O medo e a insegurança faziam parte do cotidiano da comunidade cristã. Muitas pessoas eram simpáticas ao projeto cristão, mas, devido ao estilo de vida dos cristãos, ou por medo das autoridades judaicas, não assumiam essa nova proposta de vida. Nesse grupo encontramos:
Membros do grupo de João Batista: os primeiros discípulos de Jesus vieram do grupo do Batista. Porém, alguns seguidores desse grupo não aceitaram a comunidade cristã, porque eram apegados à mentalidade judaica e preservavam o conceito de judeu como povo escolhido. No Evangelho de João há muitas descrições que realçam a superioridade de Jesus em relação a João Batista (1,8.15; 3,30-31; 5,33-36; 10,40-42).
Pais do cego: experimentam a gratuidade e o amor de Deus, mas, por medo dos judeus fariseus, não se comprometem (9,20-22).
Nicodemos e José de Arimatéia: representam pessoas importantes da comunidade judaica. São simpáticos à comunidade cristã, mas não o suficiente para abrir mão de seus privilégios e status social (3,1; 7,50; 19,38). Nicodemos, por exemplo, não aceita o batismo na água (3,5-7). Naquele tempo, ser batizado na água tinha o sentido de uma confissão pública e social da própria fé.
Assumir a proposta cristã nos dias de hoje continua sendo um desafio.

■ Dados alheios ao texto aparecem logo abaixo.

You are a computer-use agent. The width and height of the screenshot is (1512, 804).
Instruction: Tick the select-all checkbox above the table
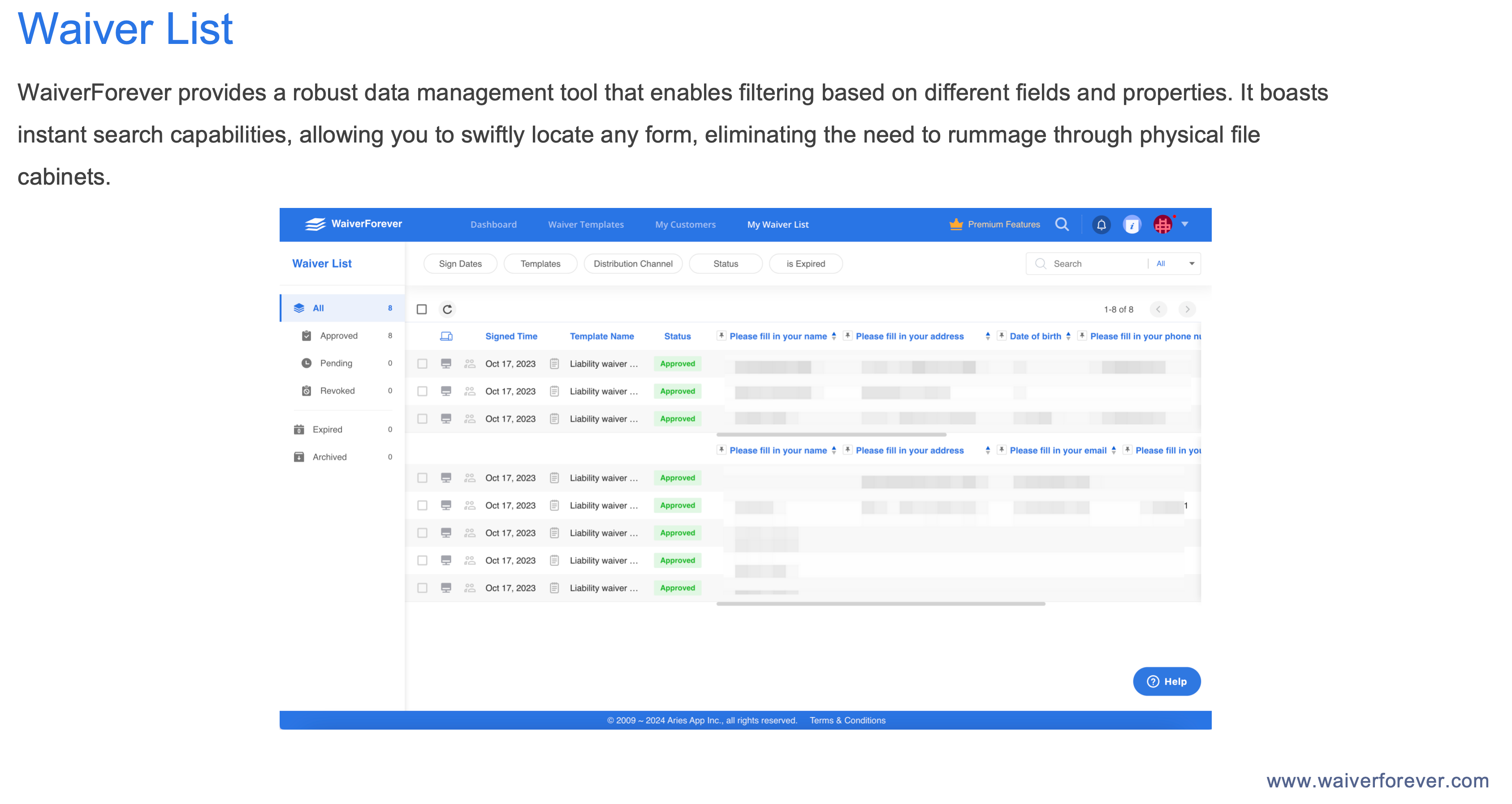tap(422, 309)
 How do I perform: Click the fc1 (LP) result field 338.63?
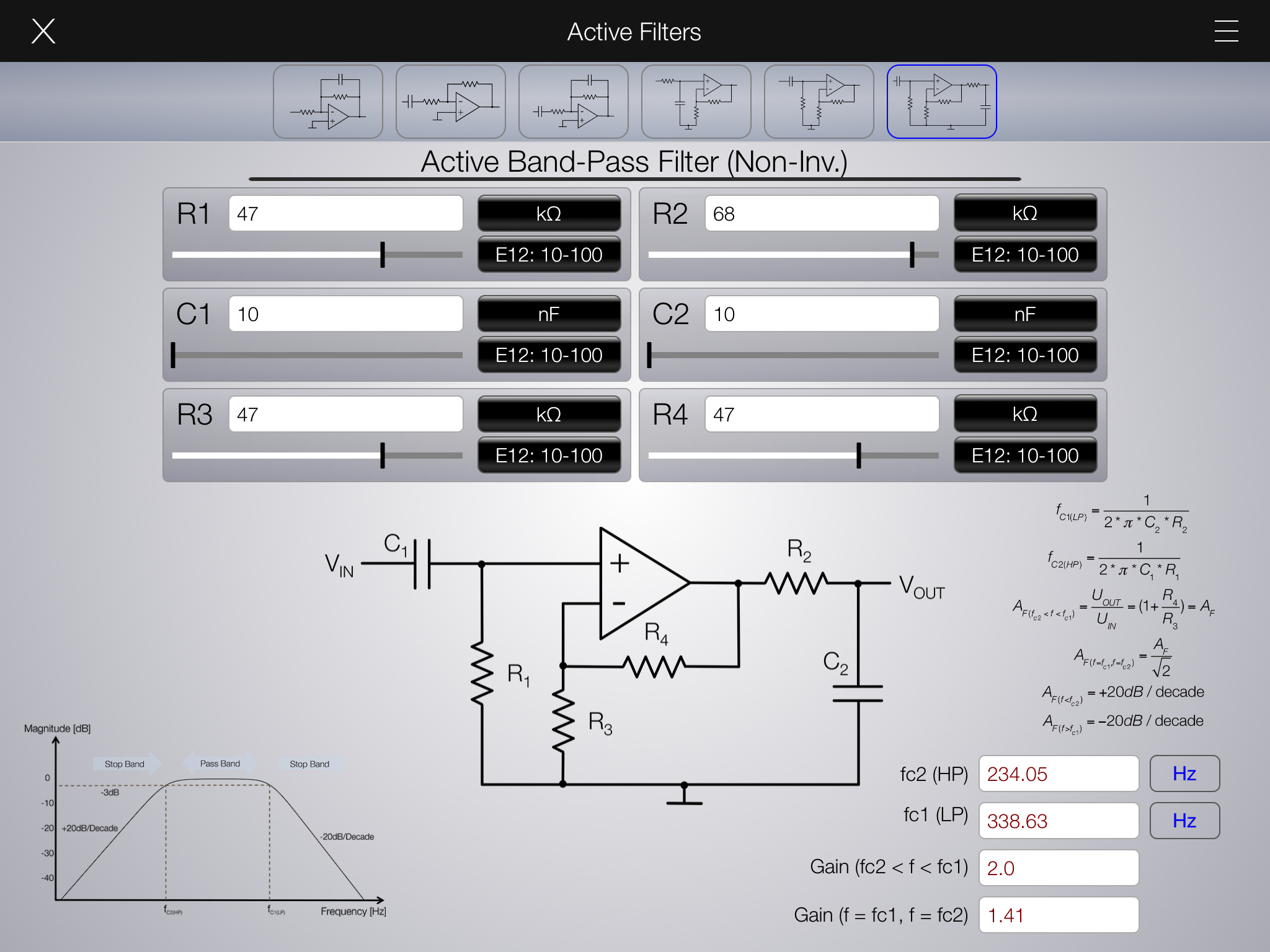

Não vivemos num contexto de perseguição religiosa, mas estamos inseridos e inseri das numa realidade onde impera a morte. A cada dia que passa aumenta o número de excluídos e excluídas, cresce o desemprego, a exploração e as injustiças. Nosso compromisso como seguidores e seguidoras de Jesus é ouvir e assumir a causa dos pobres, dos oprimidos e oprimidas (Ex 3,7).
A comunidade joanina nasceu com pessoas que estavam sofrendo com o império romano e com o judaísmo farisaico. Elas começaram a buscar uma forma alternativa de viver, experimentaram a solidariedade e a partilha. Mas quem eram essas pessoas? A que grupo pertenciam? Quais os conflitos que enfrentaram para levar avante o projeto cristão? Certamente você tem as suas respostas para essas questões! Que bom, vamos dialogar sobre isto no próximo encontro. Até lá!